Where does ransomware come from?
Ninety-one percent of cyber attacks start with a phishing email, according to a 2016 report by cybersecurity firm Cofense.2 Jamie Howard, UBS Deputy Head of Fraud Risk Management and Investigations, shared that it is important to stay vigilant against emails with suspicious links. “Don't click on links in emails from organizations you don't recognize," Howard says.
The best course of action: “Don't open the suspicious emails at all," but if you do open an email that clearly looks off, don't click on the link.
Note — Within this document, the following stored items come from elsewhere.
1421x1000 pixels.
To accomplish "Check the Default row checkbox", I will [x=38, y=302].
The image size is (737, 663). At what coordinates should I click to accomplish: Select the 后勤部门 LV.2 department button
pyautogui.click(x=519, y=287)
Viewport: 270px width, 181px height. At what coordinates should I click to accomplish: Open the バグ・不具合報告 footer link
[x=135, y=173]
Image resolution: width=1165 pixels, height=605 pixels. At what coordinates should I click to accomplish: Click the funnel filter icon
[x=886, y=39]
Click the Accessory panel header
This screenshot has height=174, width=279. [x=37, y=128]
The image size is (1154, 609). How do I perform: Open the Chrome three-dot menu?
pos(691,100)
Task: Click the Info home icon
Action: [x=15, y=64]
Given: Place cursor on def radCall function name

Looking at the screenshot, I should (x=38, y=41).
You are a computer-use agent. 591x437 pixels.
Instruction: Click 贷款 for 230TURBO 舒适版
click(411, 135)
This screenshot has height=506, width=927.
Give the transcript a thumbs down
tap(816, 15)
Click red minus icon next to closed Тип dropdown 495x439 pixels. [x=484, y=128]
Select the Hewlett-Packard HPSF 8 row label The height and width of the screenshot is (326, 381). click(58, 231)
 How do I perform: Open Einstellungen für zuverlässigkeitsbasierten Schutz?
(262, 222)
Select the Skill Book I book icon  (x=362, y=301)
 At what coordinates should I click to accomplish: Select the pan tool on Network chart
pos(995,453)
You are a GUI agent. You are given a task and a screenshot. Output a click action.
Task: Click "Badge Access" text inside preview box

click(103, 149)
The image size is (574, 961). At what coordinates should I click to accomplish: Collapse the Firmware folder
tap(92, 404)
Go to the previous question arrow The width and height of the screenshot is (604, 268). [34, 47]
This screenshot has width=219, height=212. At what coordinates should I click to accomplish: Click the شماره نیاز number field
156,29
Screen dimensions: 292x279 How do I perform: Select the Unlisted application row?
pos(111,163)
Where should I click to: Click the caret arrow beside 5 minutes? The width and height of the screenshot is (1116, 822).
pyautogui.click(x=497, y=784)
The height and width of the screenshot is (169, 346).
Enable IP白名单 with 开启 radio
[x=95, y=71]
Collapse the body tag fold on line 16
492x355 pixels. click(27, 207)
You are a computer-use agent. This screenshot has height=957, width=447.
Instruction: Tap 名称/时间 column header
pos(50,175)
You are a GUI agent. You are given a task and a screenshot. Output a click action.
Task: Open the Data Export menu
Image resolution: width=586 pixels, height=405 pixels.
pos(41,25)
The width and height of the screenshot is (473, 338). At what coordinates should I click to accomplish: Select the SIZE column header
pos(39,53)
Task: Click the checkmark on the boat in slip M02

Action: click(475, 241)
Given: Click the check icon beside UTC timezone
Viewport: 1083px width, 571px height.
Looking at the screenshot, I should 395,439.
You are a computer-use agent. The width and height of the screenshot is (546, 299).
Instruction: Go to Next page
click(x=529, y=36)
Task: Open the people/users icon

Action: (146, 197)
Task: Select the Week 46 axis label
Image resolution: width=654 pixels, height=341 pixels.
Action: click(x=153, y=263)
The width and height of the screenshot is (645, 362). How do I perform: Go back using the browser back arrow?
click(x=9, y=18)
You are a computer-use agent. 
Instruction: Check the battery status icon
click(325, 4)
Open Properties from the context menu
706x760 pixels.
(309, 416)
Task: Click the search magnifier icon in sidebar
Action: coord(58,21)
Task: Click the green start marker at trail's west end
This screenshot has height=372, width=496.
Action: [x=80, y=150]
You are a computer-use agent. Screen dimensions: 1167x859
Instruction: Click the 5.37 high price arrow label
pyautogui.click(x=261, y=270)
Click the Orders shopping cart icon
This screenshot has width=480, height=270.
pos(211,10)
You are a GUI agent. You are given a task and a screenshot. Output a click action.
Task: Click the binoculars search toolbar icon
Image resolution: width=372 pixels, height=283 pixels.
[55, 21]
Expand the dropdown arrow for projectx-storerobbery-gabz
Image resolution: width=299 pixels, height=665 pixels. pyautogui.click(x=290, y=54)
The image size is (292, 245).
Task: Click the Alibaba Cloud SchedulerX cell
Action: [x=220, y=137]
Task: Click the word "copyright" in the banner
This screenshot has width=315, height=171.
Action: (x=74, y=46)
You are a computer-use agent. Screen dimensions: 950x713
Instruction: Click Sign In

Cyber criminals use sophisticated techniques to make it look like an email came from a bank, online merchant or other trusted company.
Cyberattacks like the one in Atlanta are becoming more frequent and increasingly complex. Ransomware is just one weapon cyber criminals use in the pursuit of an ill-earned dollar. "The continued success of cyberattacks, even as spending ramped aggressively, caused a re-evaluation of security philosophy, architecture and processes," notes Kevin Dennean, UBS Technology Equity Sector Strategist.
You can heed the following lessons and take steps today to protect your digital assets from ransomware and other malware threats.
Protecting yourself and your business
Protecting yourself from ransomware requires preventative measures. Howard emphasizes the importance of avoiding clicking on bad links in bad emails, but it isn't always that simple. “It's easy to say this, but people continue to click on links from emails."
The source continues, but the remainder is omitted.